WHAT IS REQUIRED
Could you output exactly the lines running from the one containing "Screen dimensions: 1536x948" to the final line of the listing below, leaving out pictures?

# # # #

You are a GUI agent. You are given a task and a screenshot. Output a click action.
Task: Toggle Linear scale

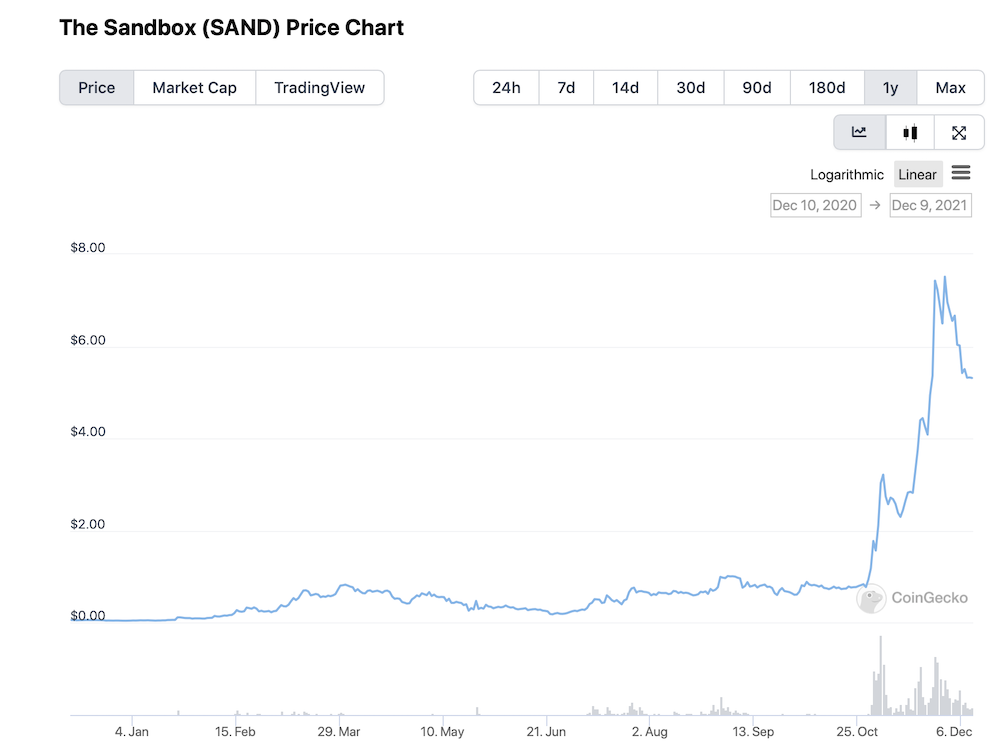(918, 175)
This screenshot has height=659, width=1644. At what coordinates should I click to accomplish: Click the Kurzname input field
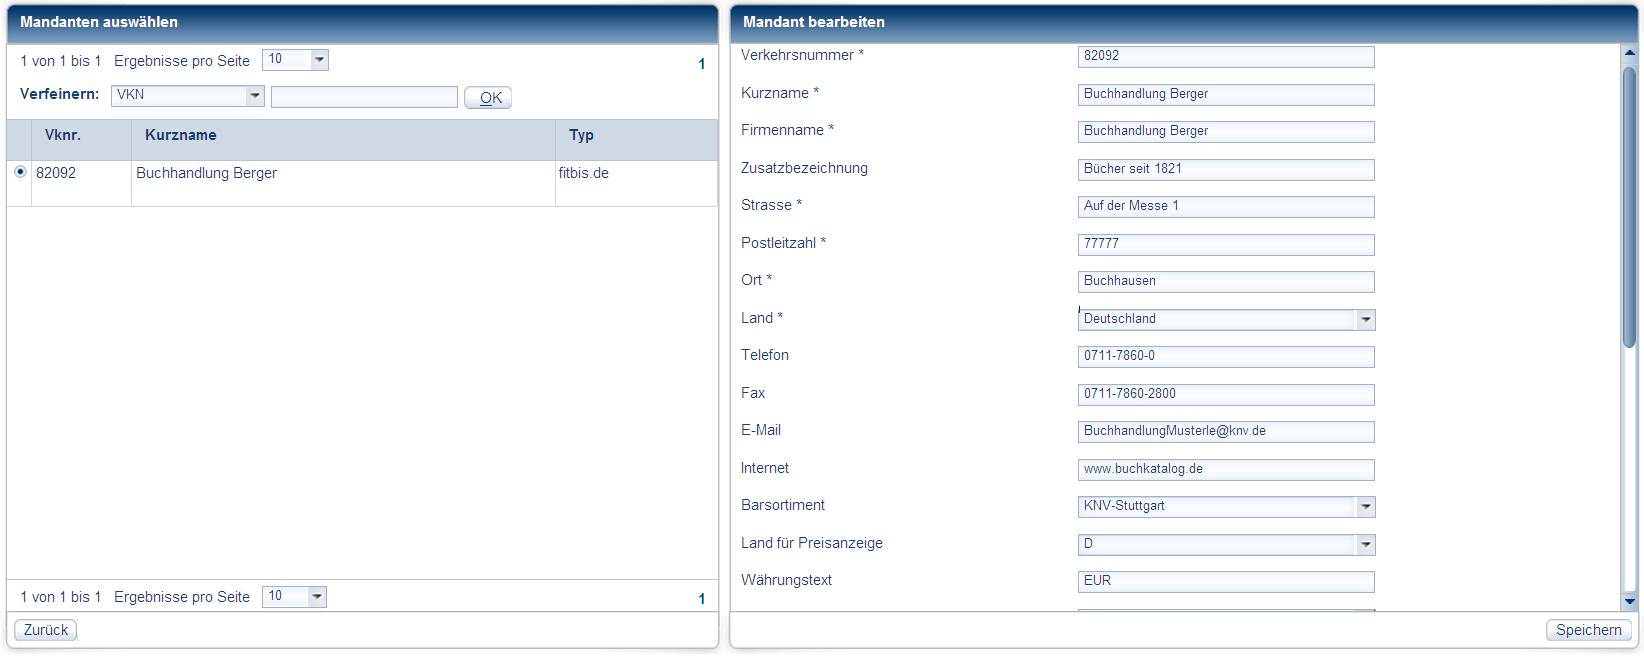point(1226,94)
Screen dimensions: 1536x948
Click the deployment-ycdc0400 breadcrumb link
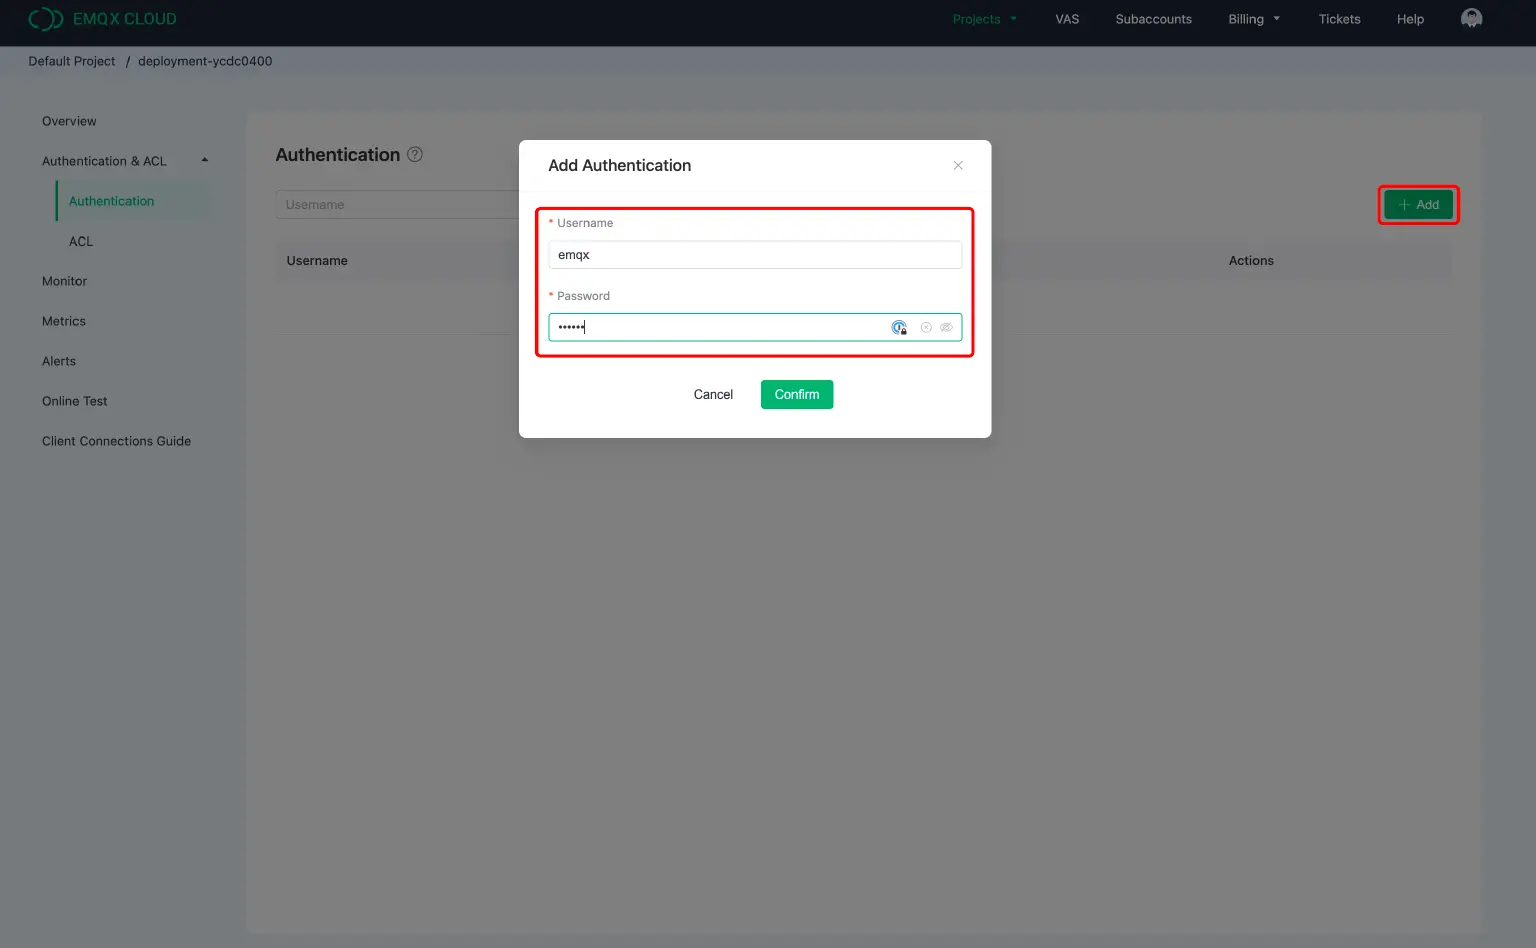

# # # #

ANSWER TO THE PROBLEM
Screen dimensions: 1536x948
Click the deployment-ycdc0400 breadcrumb link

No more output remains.